- **Input data**:
·····

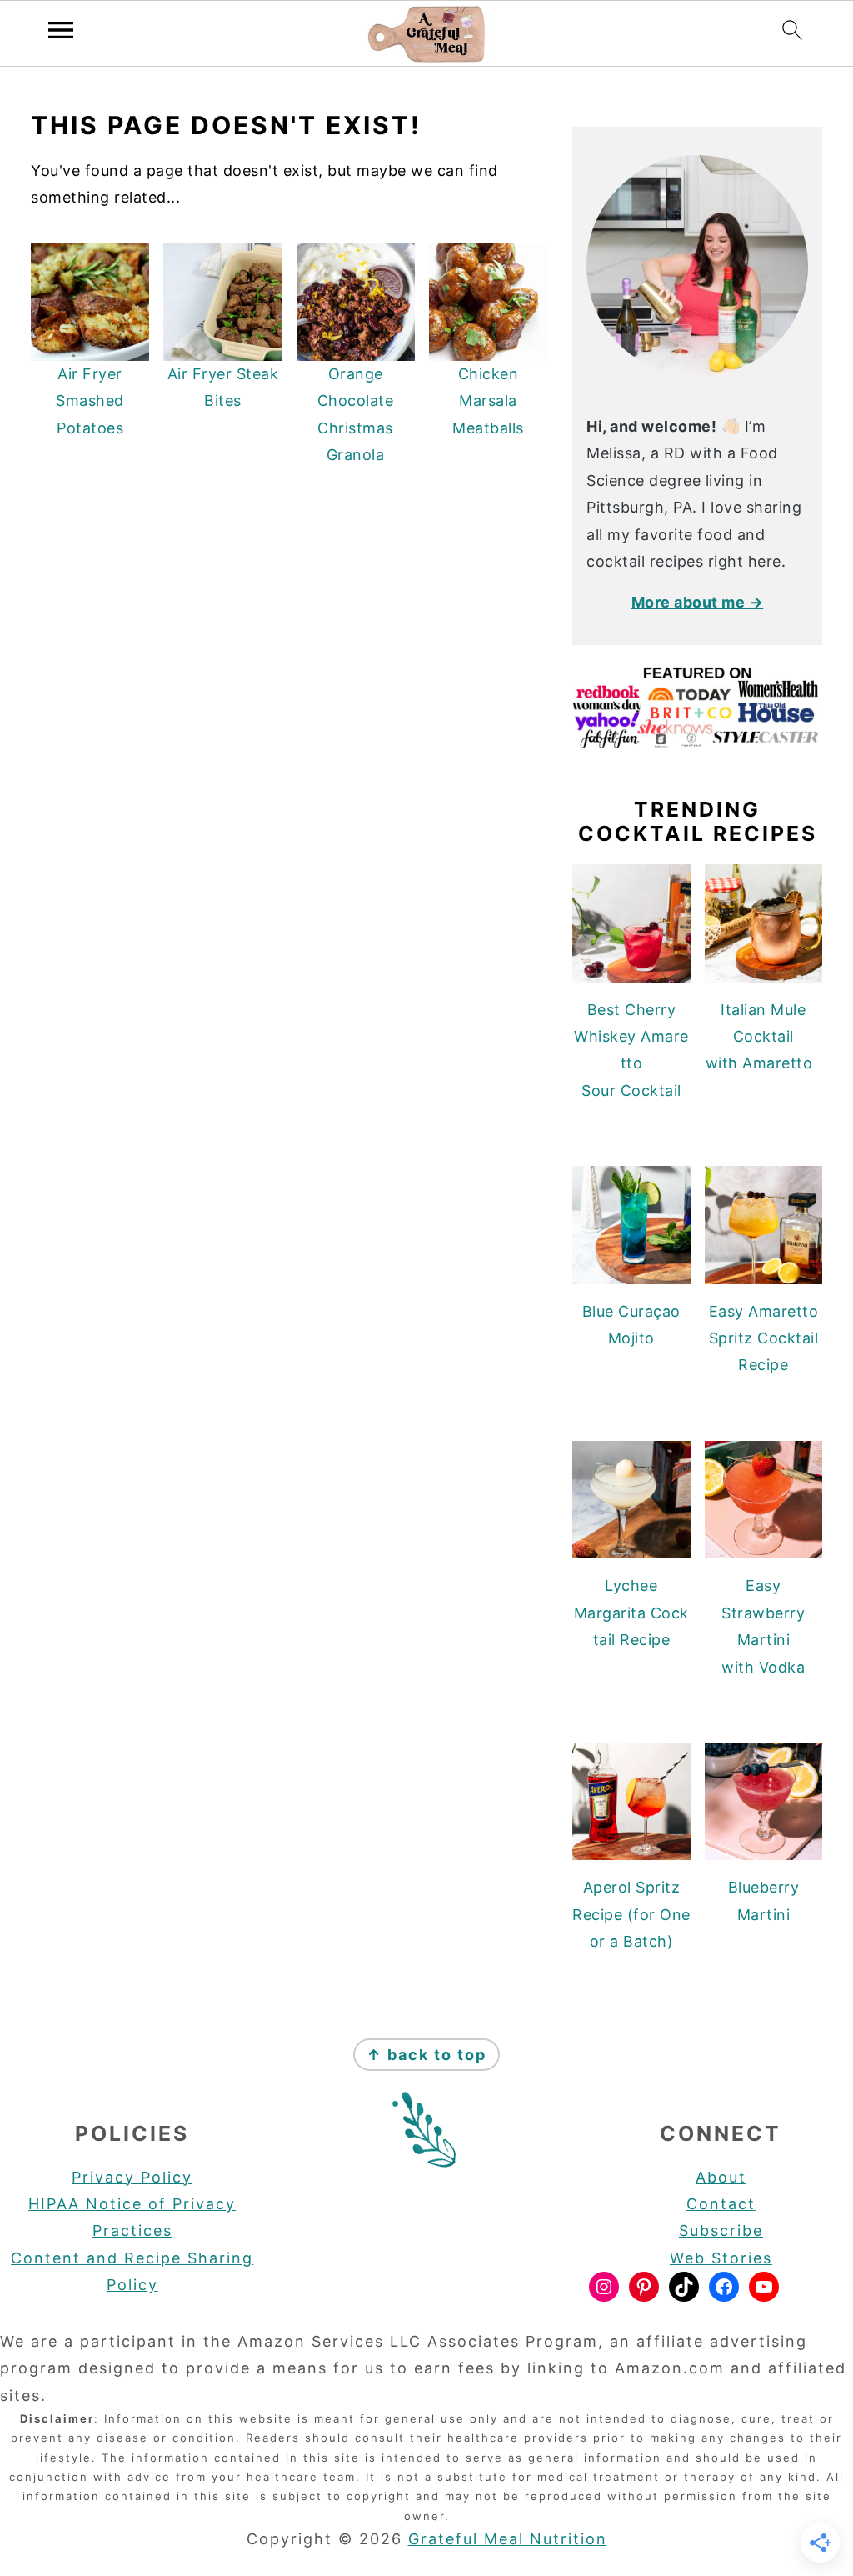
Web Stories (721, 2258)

·····

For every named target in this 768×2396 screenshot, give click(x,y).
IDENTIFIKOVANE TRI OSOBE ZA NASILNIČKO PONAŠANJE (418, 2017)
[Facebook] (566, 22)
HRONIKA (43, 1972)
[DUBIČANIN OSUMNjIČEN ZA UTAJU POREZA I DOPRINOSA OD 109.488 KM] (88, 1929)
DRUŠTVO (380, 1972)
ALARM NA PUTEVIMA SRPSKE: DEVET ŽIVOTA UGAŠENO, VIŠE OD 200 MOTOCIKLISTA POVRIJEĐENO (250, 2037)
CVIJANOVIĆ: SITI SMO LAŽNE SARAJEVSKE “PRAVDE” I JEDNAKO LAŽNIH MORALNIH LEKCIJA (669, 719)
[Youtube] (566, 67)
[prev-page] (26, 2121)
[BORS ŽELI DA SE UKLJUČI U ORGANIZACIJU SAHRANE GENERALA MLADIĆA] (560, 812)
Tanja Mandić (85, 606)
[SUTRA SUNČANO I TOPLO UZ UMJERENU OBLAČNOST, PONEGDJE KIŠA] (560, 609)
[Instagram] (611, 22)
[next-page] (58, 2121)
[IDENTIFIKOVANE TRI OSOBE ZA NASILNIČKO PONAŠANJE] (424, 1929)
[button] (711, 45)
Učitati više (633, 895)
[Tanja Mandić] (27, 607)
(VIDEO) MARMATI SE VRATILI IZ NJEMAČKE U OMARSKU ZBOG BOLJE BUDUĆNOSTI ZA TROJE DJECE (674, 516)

·····

- **Task objective**: Starting at the line above that contains "[Tanja Mandić] (27, 607)", repeat each line exactly up to and including the line that contains "(VIDEO) MARMATI SE", and stop there.

- **Solved exercise**:
[Tanja Mandić] (27, 607)
(VIDEO) MARMATI SE VRATILI IZ NJEMAČKE U OMARSKU ZBOG BOLJE BUDUĆNOSTI ZA TROJE DJECE (674, 516)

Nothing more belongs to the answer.